What does the Interior of a hoverboard look like?
You always see a good looking board that has a beautiful cover of your preferred color, but you have never seen the inside structure. Have this opportunity to have a look at the interior fabric of an electronic scooter. Below is a detailed picture showing the internal parts of an electric scooter.
These are the internal features
• Steel frame with a central pivot
• Logic board
• Two tilt/speed sensors
• Charging port
• Two gyroscopes
• Two infrared sensors
• Two electric motors
• Power switch
• A battery pack
• LED lights
• Pressure pads
• A plastic shell
Q1 How does a hoverboard move?
The movement of a hoverboard is facilitated by the wheel sensor, speed controls board, main logic board, and the battery pack
The Wheel Sensor
The electric motors that are responsible for the movement is housed within the wheels. Within the wheels are tilt and speed sensors. Each wheel, therefore, detects the rpm (revolutions per minute) and sends the signal to the gyroscope and speed control boards that are located inside the main body, just next to the wheels.
Gyroscope / Speed Control Boards
The gyroscope and speed control boards are responsible for detecting the rpms and tilt information from the sensor located inside the wheels. After receiving the information, they send it to the main logic board. When you calibrate your board, the gyroscopes are basically “zeroed”, this shows that you’re telling the gyroscopes, “this is flat; hence that is when we say the hoverboard’s tilt is at 0.” Therefore, the speed control boards are necessary to receive, convert, and relay the signals from the wheel sensors to the main logic board.
The Main Logic Board
The logic board can is comparable to the brain of a human being; therefore, it is the “brain” of your hoverboard. This is where the processor computes in real time the status of the board, for instance, the speed at which you are travelling, and the relative speed and tilt of each wheel. For example, when you turn the two wheels, they would have opposing tilts, and hence opposing rpms and motion. Power management controls also take place in the main logic unit, thus, “beginner mode” that limits the max speed or “locked” mode to lock the scooter.
The Battery Pack
Your board moves with the aid of the charged battery. Therefore, the battery pack is what keeps your scooter going. There are various packs for different boards, but the vast majority of scooters operates on 36V 4400mAH battery packs. All the other processes depend on the presence and functionalism of the battery pack. Care for the battery pack is recommended including the charging and battery replacement procedures.
Q2 How does a Hoverboard detect your movement?
Many people have just been imagining and never found the real answer on how the scooter detects the movement of the body. The movement of the body is detected once you are on top of the board, and it entails series of processes.
Below each foot pad is pressure pads that rests on two switches each.
When you lean forward, the front switch is pressed down, and a little plastic “wall” slides in-between an infrared sensor and infrared LED.

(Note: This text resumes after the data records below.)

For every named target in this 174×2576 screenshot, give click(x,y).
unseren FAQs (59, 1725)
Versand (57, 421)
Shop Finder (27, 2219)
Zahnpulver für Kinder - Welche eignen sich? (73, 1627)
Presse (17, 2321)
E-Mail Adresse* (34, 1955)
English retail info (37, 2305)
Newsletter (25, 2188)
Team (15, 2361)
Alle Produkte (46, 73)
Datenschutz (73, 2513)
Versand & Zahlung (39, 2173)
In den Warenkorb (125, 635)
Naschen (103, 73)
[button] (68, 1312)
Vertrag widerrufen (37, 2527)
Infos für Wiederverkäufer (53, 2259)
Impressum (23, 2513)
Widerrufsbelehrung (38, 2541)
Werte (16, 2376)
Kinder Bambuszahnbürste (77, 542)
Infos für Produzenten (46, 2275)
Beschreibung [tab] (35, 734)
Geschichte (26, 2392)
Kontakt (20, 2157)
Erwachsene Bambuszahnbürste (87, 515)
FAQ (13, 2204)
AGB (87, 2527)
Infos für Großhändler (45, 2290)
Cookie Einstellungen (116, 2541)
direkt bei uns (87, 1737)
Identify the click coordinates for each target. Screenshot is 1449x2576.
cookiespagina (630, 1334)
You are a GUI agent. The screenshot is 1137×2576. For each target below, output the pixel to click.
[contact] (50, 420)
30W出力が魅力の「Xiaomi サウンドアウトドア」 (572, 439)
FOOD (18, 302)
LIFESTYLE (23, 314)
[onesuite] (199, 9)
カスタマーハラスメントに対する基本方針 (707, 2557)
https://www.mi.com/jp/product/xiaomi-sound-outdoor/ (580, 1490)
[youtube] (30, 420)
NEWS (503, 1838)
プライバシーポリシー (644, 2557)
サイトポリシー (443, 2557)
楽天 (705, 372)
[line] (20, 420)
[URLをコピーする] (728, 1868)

When the sensor detects the light, the logic board communicates the signal to the motors to be still. But when the light is interrupted (as a result of the switch being pushed down by your weight), the board commands the motor to spin in a given direction. For instance, if you are turning right, your foot activates the front left switch, making the left wheel spin forward, while your right foot activates the back right switch, making the right wheel spin backwards. This will result in the scooter turning to the right.
To summarize the information given, the tilt sensors in the wheels informs the gyroscopes on how far forward you are leaning. The gyroscopes then relay the same information to the logic board. The more you lean forward, the faster the logic board informs the motors to spin, to sort of “catch up” with your center of gravity. This is a simple mechanism that allows you to control the riding speed of the scooter with your weight. That summarizes the science behind the movement and controlling of hoverboards using your weight.